From July 1, 2007, the Kazakhstan foreign exchange management system will implement European national standards, cancel the foreign exchange business licensing system, and implement a notification system.
Uzbekistan
Exemption from import tariff goods: the exporting country and the country of origin have established a free trade system with the Ukrainian government or government-guaranteed intergovernmental treaties and inter-governmental agreements; with the approval of the government, the Ministry of Finance Imported goods; commodities required for the production of foreign legal entities with a total investment of more than US$50 million in Uzbekistan; exhibits, publicity materials; raw materials for export processing. The current import tariffs are applicable to goods produced by countries that have given MFN status to each other in the same Ukrainian state; the import tariffs that do not have the most MFN status are doubled. Starting this year, the VAT preferential policies for the purchase of goods and services enjoyed by diplomatic agencies, representative offices and individuals in Uzbekistan will be lifted. In the present and next two years, the equipment imported by the enterprises affiliated to Wuzhu Building Industry Co., Ltd. and the related presidential decree construction projects need to be used, and the building materials that are not produced by Wu, are exempt from customs duties. Non-traditional building materials provided to building materials companies in the annex to the Presidential Decree of 2005~2009 are exempt from VAT.
Kyrgyzstan
The state’s monopoly on foreign trade has been abolished, and the foreign trade system has been fully liberalized. All legal persons (in no form of ownership) and natural persons have the right to engage in domestic trade and import and export trade without special qualification registration.

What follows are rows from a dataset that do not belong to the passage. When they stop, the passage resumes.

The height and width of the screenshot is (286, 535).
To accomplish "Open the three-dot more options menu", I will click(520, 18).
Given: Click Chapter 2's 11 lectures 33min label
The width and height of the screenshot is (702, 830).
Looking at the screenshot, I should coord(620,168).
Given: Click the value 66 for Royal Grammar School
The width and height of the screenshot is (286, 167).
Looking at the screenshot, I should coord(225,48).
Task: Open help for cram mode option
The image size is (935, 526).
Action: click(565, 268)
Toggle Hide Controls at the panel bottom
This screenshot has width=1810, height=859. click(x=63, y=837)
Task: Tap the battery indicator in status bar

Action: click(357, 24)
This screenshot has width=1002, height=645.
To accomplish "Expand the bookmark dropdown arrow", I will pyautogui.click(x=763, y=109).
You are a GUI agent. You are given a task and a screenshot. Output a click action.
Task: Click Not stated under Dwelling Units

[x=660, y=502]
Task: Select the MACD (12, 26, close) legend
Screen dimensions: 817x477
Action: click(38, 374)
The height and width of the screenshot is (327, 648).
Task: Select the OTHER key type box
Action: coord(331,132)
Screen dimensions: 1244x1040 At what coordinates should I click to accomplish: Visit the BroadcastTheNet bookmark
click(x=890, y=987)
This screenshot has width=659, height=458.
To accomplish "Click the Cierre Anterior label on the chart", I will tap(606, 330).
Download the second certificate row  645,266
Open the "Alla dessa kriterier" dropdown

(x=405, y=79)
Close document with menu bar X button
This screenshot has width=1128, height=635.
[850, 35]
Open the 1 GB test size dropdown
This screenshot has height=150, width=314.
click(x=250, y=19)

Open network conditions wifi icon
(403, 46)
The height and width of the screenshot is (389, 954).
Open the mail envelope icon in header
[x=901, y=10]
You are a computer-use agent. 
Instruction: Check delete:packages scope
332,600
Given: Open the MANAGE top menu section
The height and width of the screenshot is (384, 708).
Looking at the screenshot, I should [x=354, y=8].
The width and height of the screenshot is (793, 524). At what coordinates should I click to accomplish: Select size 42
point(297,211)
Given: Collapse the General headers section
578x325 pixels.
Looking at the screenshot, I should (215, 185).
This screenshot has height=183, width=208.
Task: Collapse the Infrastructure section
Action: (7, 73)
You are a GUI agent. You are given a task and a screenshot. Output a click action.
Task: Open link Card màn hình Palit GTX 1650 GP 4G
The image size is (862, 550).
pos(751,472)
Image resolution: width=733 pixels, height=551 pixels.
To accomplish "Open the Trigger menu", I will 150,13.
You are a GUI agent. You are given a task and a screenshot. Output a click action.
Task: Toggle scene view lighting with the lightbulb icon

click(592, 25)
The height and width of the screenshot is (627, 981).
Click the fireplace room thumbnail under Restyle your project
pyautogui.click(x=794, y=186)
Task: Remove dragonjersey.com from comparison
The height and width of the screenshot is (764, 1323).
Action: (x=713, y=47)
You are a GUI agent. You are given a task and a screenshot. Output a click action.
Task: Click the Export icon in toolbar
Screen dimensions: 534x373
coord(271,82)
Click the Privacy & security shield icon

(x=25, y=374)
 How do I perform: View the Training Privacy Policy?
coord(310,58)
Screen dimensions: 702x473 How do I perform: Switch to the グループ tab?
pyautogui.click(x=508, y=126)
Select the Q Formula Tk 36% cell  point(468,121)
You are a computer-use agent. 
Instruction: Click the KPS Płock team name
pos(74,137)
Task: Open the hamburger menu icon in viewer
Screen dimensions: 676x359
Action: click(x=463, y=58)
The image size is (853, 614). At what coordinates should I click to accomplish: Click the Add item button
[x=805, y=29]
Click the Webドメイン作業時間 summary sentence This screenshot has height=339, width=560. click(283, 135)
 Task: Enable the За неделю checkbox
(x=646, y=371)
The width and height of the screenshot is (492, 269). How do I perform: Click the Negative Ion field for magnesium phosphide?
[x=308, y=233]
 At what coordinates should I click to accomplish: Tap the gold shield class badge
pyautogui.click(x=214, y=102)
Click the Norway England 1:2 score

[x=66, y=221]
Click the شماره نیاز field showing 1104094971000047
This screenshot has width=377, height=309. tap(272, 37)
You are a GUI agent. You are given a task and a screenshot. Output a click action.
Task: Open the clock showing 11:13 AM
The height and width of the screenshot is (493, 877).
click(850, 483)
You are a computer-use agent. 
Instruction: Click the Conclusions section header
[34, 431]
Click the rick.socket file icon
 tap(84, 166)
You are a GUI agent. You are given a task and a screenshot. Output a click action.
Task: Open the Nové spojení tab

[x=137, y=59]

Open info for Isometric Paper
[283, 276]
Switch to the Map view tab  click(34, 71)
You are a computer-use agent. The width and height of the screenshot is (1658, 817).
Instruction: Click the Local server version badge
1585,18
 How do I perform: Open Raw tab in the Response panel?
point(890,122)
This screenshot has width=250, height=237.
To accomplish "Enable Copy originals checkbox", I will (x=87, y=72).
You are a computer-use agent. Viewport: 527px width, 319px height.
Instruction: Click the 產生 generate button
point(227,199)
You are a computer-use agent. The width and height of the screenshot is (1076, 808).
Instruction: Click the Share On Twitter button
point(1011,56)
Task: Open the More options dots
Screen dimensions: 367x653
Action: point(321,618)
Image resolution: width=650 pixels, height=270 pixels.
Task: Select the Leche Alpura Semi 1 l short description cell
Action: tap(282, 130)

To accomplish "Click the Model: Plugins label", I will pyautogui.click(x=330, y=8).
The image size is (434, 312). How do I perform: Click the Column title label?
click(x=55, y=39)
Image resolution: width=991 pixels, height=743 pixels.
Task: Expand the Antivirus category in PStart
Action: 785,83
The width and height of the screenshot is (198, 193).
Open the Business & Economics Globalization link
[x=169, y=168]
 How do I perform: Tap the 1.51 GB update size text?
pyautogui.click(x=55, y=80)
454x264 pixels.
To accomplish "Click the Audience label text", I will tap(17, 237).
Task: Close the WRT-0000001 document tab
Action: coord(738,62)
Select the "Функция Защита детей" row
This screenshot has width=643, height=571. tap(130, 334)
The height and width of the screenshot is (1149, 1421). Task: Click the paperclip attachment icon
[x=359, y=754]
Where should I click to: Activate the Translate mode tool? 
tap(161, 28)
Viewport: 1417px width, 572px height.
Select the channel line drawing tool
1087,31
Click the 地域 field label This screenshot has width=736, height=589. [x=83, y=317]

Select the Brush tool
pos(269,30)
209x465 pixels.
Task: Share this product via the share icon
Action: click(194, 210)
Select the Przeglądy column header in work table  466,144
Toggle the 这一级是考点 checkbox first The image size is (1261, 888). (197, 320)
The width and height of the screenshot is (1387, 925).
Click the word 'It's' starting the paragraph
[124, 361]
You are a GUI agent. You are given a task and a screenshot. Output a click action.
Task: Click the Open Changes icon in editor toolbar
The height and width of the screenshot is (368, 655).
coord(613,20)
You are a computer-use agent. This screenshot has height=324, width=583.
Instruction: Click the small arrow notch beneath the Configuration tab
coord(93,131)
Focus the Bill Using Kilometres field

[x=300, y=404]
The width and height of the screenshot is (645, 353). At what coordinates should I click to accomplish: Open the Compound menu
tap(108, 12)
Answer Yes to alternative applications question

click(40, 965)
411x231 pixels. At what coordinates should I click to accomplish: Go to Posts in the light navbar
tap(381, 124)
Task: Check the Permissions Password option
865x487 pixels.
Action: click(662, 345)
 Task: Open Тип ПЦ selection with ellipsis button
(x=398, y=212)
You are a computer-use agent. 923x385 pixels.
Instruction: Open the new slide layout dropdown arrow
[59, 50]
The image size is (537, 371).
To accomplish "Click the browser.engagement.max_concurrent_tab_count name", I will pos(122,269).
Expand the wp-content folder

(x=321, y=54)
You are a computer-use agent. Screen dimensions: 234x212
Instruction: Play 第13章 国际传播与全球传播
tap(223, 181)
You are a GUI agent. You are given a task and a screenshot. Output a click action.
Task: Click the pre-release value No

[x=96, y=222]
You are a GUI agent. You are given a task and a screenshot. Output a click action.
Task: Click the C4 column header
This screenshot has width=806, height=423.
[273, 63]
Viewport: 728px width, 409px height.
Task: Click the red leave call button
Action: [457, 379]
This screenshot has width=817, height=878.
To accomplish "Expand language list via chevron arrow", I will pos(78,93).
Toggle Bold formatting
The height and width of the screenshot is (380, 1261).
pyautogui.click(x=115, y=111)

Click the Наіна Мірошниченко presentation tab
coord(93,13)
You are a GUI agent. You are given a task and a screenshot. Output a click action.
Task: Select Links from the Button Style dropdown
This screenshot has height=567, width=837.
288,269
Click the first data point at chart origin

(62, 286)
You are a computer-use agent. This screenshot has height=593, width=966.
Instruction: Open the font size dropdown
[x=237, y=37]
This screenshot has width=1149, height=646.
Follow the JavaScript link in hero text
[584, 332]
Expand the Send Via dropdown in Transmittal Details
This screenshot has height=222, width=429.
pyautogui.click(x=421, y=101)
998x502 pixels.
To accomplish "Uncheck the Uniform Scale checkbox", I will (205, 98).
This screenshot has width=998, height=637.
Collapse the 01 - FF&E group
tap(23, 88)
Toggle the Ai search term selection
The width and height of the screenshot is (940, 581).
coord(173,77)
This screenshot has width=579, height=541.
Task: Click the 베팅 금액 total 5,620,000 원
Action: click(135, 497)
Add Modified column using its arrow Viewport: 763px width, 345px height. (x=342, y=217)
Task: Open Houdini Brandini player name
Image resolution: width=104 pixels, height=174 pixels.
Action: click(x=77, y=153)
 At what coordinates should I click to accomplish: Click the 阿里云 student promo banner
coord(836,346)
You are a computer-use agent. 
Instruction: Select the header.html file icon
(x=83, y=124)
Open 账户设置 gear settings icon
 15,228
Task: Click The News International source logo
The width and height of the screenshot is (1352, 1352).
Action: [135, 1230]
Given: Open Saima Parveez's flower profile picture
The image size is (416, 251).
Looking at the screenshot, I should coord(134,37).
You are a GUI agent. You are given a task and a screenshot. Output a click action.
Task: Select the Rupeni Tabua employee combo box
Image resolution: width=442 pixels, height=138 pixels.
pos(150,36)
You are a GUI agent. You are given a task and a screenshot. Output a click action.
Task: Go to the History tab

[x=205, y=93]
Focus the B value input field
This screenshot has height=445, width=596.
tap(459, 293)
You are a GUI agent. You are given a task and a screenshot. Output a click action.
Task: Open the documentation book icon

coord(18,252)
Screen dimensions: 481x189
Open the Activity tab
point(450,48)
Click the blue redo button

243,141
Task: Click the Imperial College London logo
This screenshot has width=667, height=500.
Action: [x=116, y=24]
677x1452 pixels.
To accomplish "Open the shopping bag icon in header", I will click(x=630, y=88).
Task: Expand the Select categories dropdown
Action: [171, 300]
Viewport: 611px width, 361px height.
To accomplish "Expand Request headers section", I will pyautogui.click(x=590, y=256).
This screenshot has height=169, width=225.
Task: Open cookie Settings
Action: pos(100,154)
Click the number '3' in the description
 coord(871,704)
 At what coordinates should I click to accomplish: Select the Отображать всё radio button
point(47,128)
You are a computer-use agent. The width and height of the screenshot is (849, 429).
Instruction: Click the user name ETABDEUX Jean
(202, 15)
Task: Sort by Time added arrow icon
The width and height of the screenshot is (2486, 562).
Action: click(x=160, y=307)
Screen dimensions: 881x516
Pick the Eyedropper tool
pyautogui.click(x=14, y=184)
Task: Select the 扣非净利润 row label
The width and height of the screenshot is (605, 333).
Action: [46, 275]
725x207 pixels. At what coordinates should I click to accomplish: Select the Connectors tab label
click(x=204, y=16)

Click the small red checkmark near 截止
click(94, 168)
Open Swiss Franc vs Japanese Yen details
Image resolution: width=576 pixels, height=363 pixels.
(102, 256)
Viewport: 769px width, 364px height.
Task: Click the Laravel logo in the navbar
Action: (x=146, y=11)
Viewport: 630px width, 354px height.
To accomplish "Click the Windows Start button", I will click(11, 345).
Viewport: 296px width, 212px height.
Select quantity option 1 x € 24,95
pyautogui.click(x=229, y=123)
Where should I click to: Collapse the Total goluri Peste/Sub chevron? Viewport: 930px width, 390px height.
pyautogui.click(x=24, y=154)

After 1994, Kyrgyzstan gradually eliminated export tariffs, reduced trade barriers, and imposed a 10% uniform import tariff on imported goods. In 1998, Kyrgyz became the first country in the Commonwealth of Independent States to join the World Trade Organization, and adjusted the trade management system according to the requirements of the World Trade Organization to make its economy more open. At present, the overall tariff level is maintained at around 5%, and zero-tariff imported goods account for more than half of the commodity tax number.